4 – Reconfigure the sales tech stack –Sales leaders are reconfiguring their sales enablement, readiness, and engagement portfolios to better support the virtual selling workflow and provide managers the visibility into seller activity, buyer engagement and account and pipeline health they need to lead their teams.

Building a digital selling studio network as a platform to scale virtual selling will require a careful balance of factors. Sellers need to find the right mix of platform investments, improvements to selling content, ways of managing talent, and new selling architectures to create the optimal customer experience and go-to-market economics.

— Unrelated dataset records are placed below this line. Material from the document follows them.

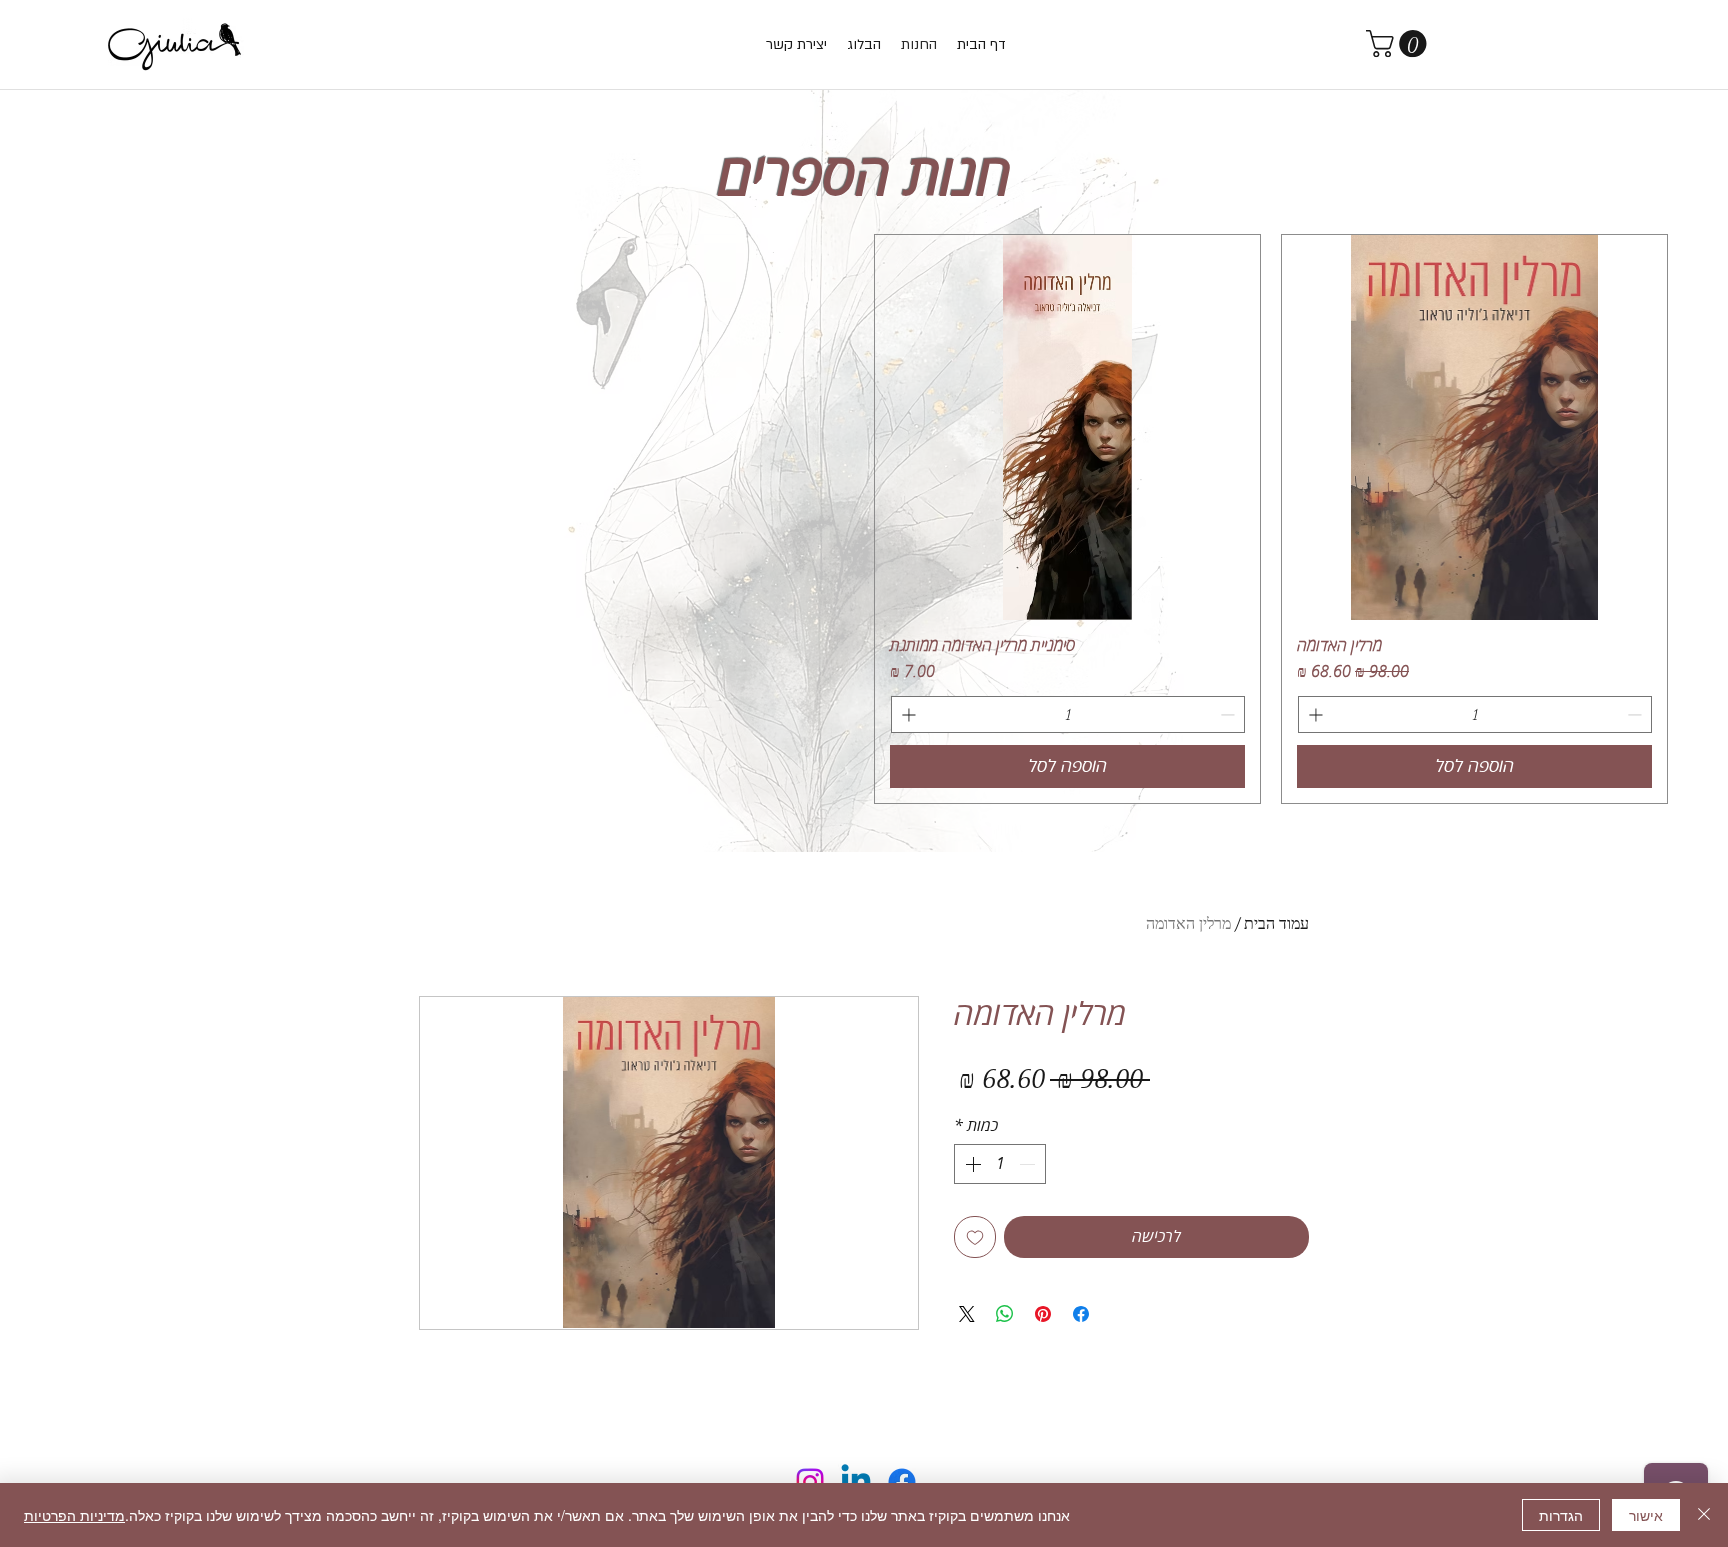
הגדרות (1561, 1515)
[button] (1399, 43)
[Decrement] (1636, 714)
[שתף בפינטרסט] (1043, 1314)
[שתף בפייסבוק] (1081, 1314)
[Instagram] (810, 1482)
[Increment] (1313, 714)
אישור (1646, 1515)
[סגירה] (1704, 1515)
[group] (864, 519)
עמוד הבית (1276, 923)
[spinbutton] (1475, 714)
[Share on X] (967, 1314)
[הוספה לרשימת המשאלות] (975, 1237)
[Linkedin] (856, 1482)
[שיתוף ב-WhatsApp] (1005, 1314)
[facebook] (902, 1482)
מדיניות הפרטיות (74, 1515)
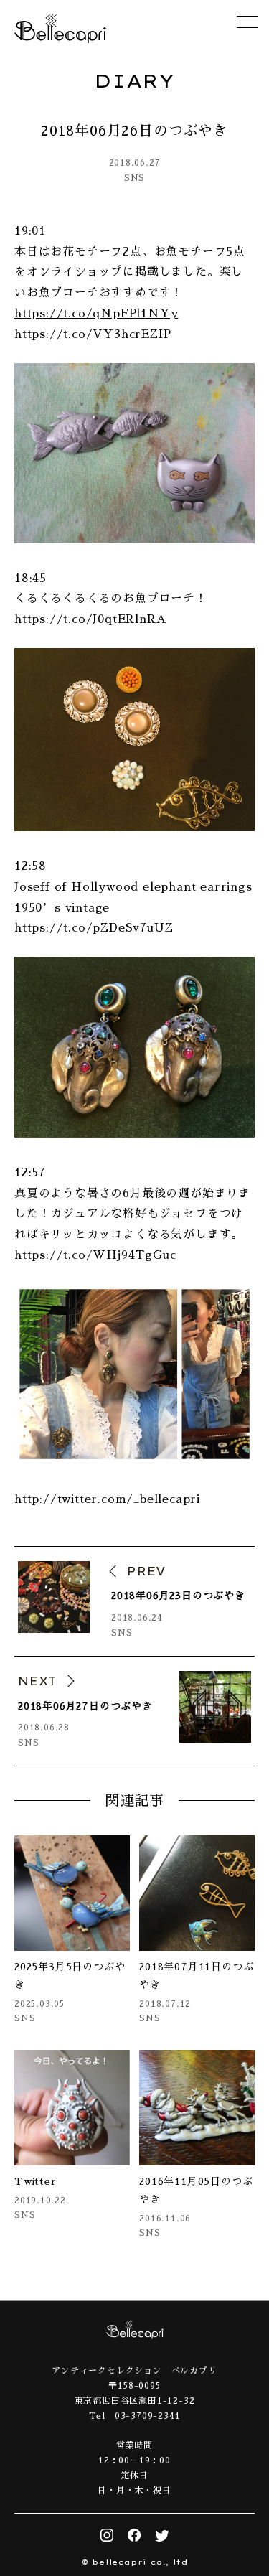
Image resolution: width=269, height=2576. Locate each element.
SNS (134, 178)
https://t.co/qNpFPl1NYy (96, 313)
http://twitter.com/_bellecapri (107, 1499)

Sponsoring a studio platform gives operations teams significant room for experimentation and configuration so they can get the seller and buying experience right. It also reduces the cost of piloting virtual white boards, physical demonstration environments and studio production tools. Once the platform is refined and is proven, the studio concept can scale consistently and profitably across geographies.
Software solutions, devices and hardware and consultative services will be early adopters because their products are “channel ready, and virtual studios will enhance their consultative selling efforts and helps differentiate their selling experiences. Organizations in manufacturing, capital equipment and physical and configurable offerings stand to benefit the most from having a studio platform where buyers can collaborate, configure, and visualize how their products will work in their business environments.